• _EXERCISE INSTRUCTIONS_:
Return exactly the lines below, starting with the one that has "Open the Applications menu" and going on through the one that has "How do I perform: Apply".

• _INFORMATION PROVIDED_:
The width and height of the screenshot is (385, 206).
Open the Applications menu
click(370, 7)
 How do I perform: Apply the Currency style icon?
* * *
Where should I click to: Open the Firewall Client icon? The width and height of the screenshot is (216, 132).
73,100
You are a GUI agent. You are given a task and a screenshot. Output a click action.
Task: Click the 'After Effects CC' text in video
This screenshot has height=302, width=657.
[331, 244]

• _SOLUTION BELOW_:
Open the Applications menu
click(370, 7)
 How do I perform: Apply the Currency style icon?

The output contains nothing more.